SyriaObama administration wants $500 million to train, equip moderate Syrian rebels
The Obama administration is planning to escalate U.S. involvement in the Syrian civil war, and has asked Congress for $500 million for the U.S. military to train and equip moderate Syrian rebels. The training program would be the most significant action yet by the United States in the conflict in Syria. Yesterday’s (Thursday) request to Congress comes as the administration is looking for effective alternatives to the jihadist ISIS which is now in control of large swaths of Syria and Iraq. The $500 million request is separate from the $5 billion Counterterrorism Partnerships Fund, of which some $1.5 billion would go toward counterterrorism efforts in countries around Syria — Jordan, Lebanon, Turkey, and Iraq. The president also wants to set aside $500 million to “address unforeseen contingencies” in counterterrorism, which administration officials said was a reference to developments in Iraq.
The Obama administration is planning to escalate U.S. involvement in the Syrian civil war, and has asked Congress for $500 million for the U.S. military to train and equip moderate Syrian rebels.
Obama’s request comes as part of the military policy bill authorizing the Pentagon to “train and equip vetted elements of the Syrian armed opposition to help defend the Syrian people, stabilize areas under opposition control, facilitate the provision of essential services, counter terrorist threats and promote conditions for a negotiated settlement.”
The training program would be the most significant action yet by the United States in the conflict in Syria.
Yesterday’s (Thursday) request to Congress comes as the administration is looking for effective alternatives to the jihadist ISIS which is now in control of large swaths of Syria and Iraq.
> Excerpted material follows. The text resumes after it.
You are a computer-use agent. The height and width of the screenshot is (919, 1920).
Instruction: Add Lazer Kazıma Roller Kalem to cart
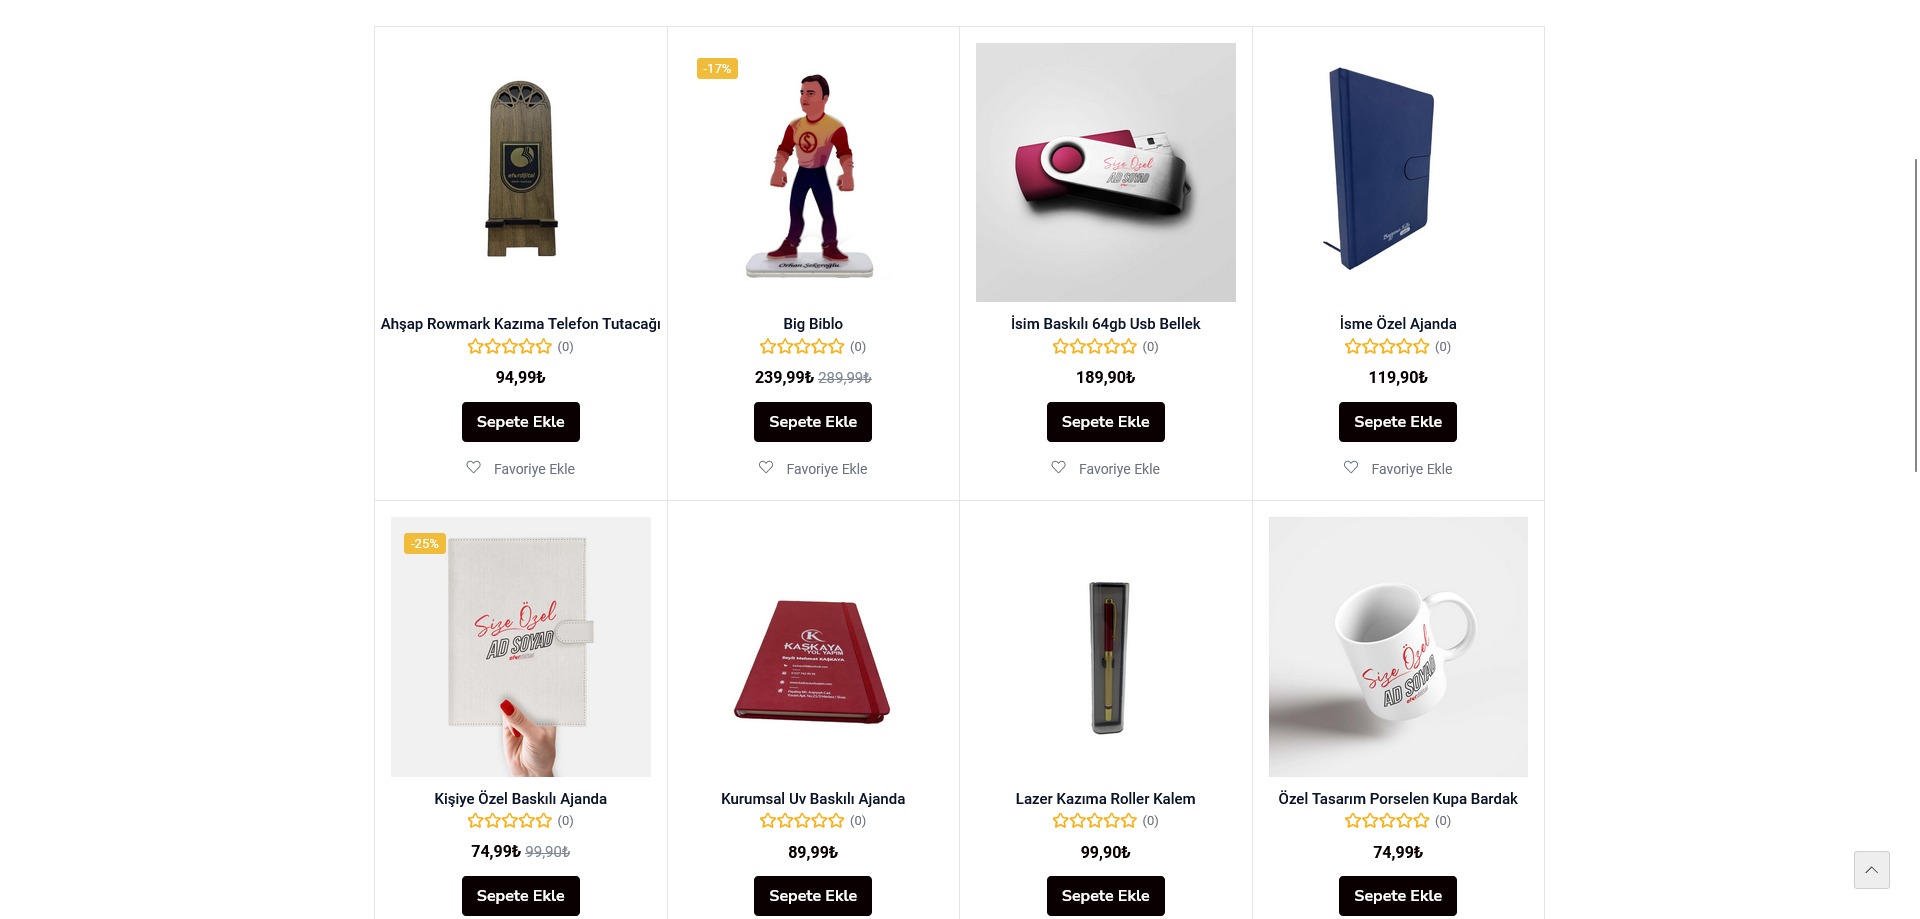click(x=1105, y=896)
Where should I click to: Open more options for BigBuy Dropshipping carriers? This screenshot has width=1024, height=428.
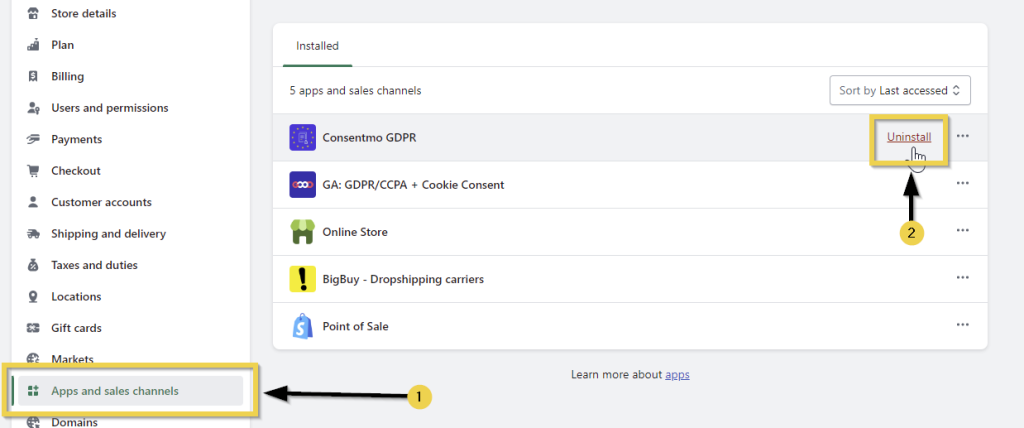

The New York Times reports that so far, U.S. aid to the Syrian opposition which is fighting Bashar al-Assad, focused on non-lethal provisioning, while the CIA was quietly sending small arms and missiles to moderate Syrian groups the agency had vetted.
Qatar has been supporting jihadist militias in Syria – including ISIS and al-Nusra – with massive amounts of money and weapons.
“While we continue to believe that there is no military solution to this crisis and that the United States should not put American troops into combat in Syria, this request marks another step toward helping the Syrian people defend themselves against regime attacks, push back against the growing number of extremists like ISIL who find safe haven in the chaos, and take their future into their own hands,” Caitlin Hayden, the National Security Council spokeswoman, said in a statement.
The Guardian reports that U.S. military training for the Syrians is likely to take place in Jordan, where the U.S. military already trains its Iraqi counterparts. It is also in keeping with the Obama administration’s preferred approach to counterterrorism, which emphasizes U.S. training of foreign security forces to take the war to the terrorists.
Accordingly, a long-delayed war funding package, known for years as the Overseas Contingency Fund, includes $5 billion for the administration’s Counterterrorism Partnerships Fund.
Some $1.5 billion of that would go into a “regional stabilization initiative” for Syrian neighbors Jordan, Lebanon, Turkey, and Iraq.
The president also wants to set aside $500 million to “address unforeseen contingencies” in counterterrorism, namely in Iraq, administration officials said.
The overall size of the wartime funding package, separately from the half-trillion annual defense budget, is $65.8 billion, down from $79.4 billion. Much of that money will go to funding the Afghanistan war, now that Obama clarified that 2014 will not be the end of the war but rather the end of most U.S. combat operations in the country.
The White House has already made it clear that a reduction in U.S. troops does not mean that funding for the Afghanistan war will “decline precipitously.” Instead, the White House said in a statement, “significant costs” will remain, both for the logistically complex and expensive process of removing personnel and equipment from Afghanistan and bolstering the Afghan security forces – “a project with new salience after the U.S.-trained Iraqi military was routed in Nineveh Province by the Islamic State of Iraq and the Levant (ISIS),” The Guardian notes.